The point is the degree to which you can use science (reason applied to the world around us) to decide what people ought to be doing.
Note this is not where this thinking has to go. But it can go to this place.
Your soul is your animating force, your potential. If you have a potential then you are trying to accomplish something by your very nature.
Can we use reason to figure out what that nature might be? Perhaps I see a woman’s reproductive anatomy and decide her purpose is to have children. After all, her potential is manifest in her womb and eggs. That is what her body wants her to do, and it is what she should do.
I’m not arguing for this view at all. But it is an interesting question, and actually very relevant to (and potentially dangerous for) the question of abortion rights.
It’s not a question of fact based in the way I and (probably) you are used to thinking. It is a challenge to that entire way of thinking.
OK.
The difference is that science and scientists don’t tell us what we MUST do even based on all the evidence. Like, say, two male whales having sex (saw that somewhere… SNL WU?)
The difference is that theology and theologists tell us what we MUST do, based on their beliefs, based on no science at all.
The interesting thing is that this debate doesn’t need to involve science at all, nor faith.
The person wants healthcare, which is available and on average safer than pregnancy. The onus is on the person opposing healthcare to say they shouldn’t have it. There is no science that will tell me if or when that fetus gains a flergl, so I will ignore its flergl or lack of flergl. I require a reason not based on religion or flergls that the person should be denied healthcare.
And the reason is because science moved away from the sort of considerations i mentioned, around the time of descartes.
i do think there is a cost, though. when an object doesn’t have a purpose, it loses all agency. it becomes only a potential tool, in other words. the line between studying it as it naturally is, and studying it as it might be exploited for economic gain, disappears. it opens the door for our culture to abuse the environment the way it has.
and when you start aiming that view at the human body, it has the potential to reduce the human being in the same way. to turn it into a machine for economic manipulation. to forbid treatments like IVF is an overreaction, in my view. but i do think this is a valid concern.
I think the question of the human soul and the morality of abortion and where we think the legal line should be are all pretty intricately intertwined and I would be opposed to splitting out that topic into a separate thread FWIW.
Understood; but there was also a valid comment about the drift as well.
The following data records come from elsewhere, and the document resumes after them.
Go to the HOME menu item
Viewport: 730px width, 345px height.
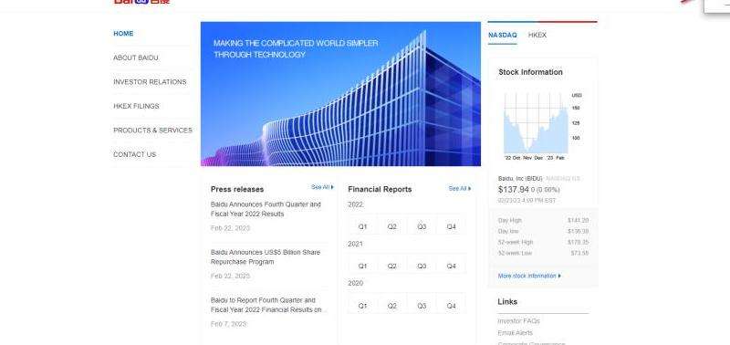pyautogui.click(x=123, y=34)
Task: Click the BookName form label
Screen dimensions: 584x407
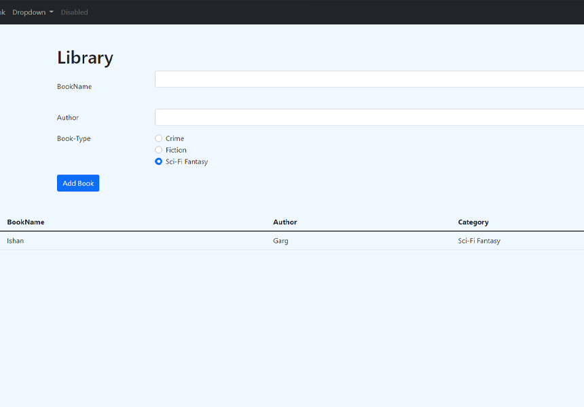Action: click(74, 87)
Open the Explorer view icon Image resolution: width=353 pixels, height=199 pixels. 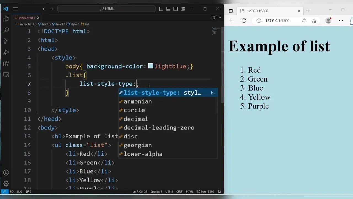pyautogui.click(x=6, y=19)
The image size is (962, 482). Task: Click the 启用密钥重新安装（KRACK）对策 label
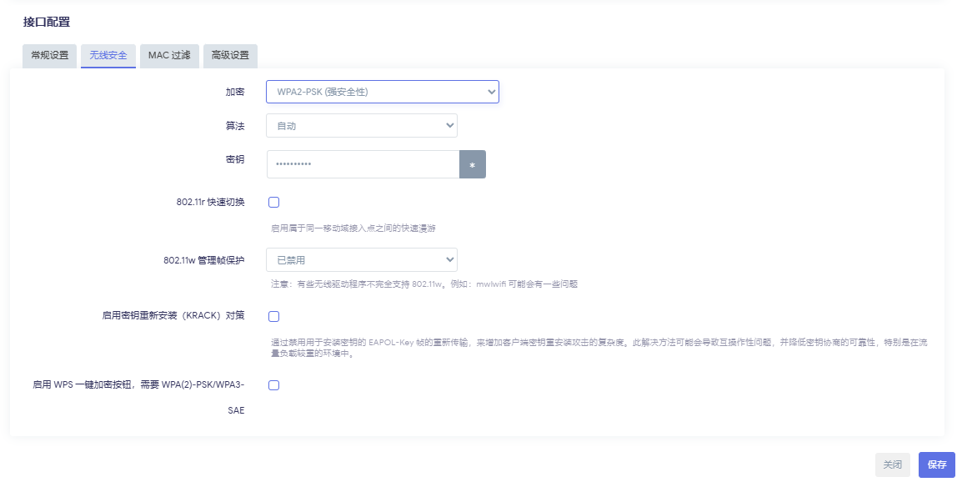point(173,316)
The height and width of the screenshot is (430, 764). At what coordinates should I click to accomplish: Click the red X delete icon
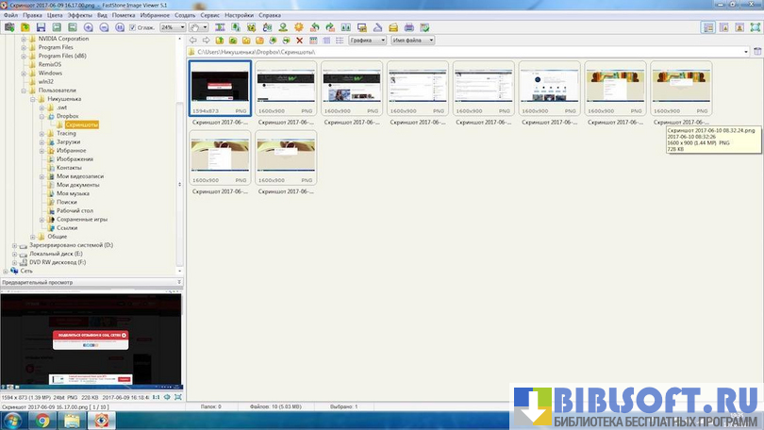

I just haven’t followed the discussion thoroughly enough to feel that I can split posts sufficiently (hence the comment about doing so tomorrow).
I don’t plan to move ALL posts relating to the discussion of the soul to a separate thread; but will review and see how far afield the drift actually goes from the OP and seek feedback from other moderators before making any moves.
People need to chill about thread drift in general and I think even calling this particular discussion “thread drift” in the first place is quite a stretch. JMO
I don’t know if anything needs moved. I somewhat forcibly course-corrected it due to my own annoyance at an important topic moving into the theological territory that’s already fucked up the current landscape.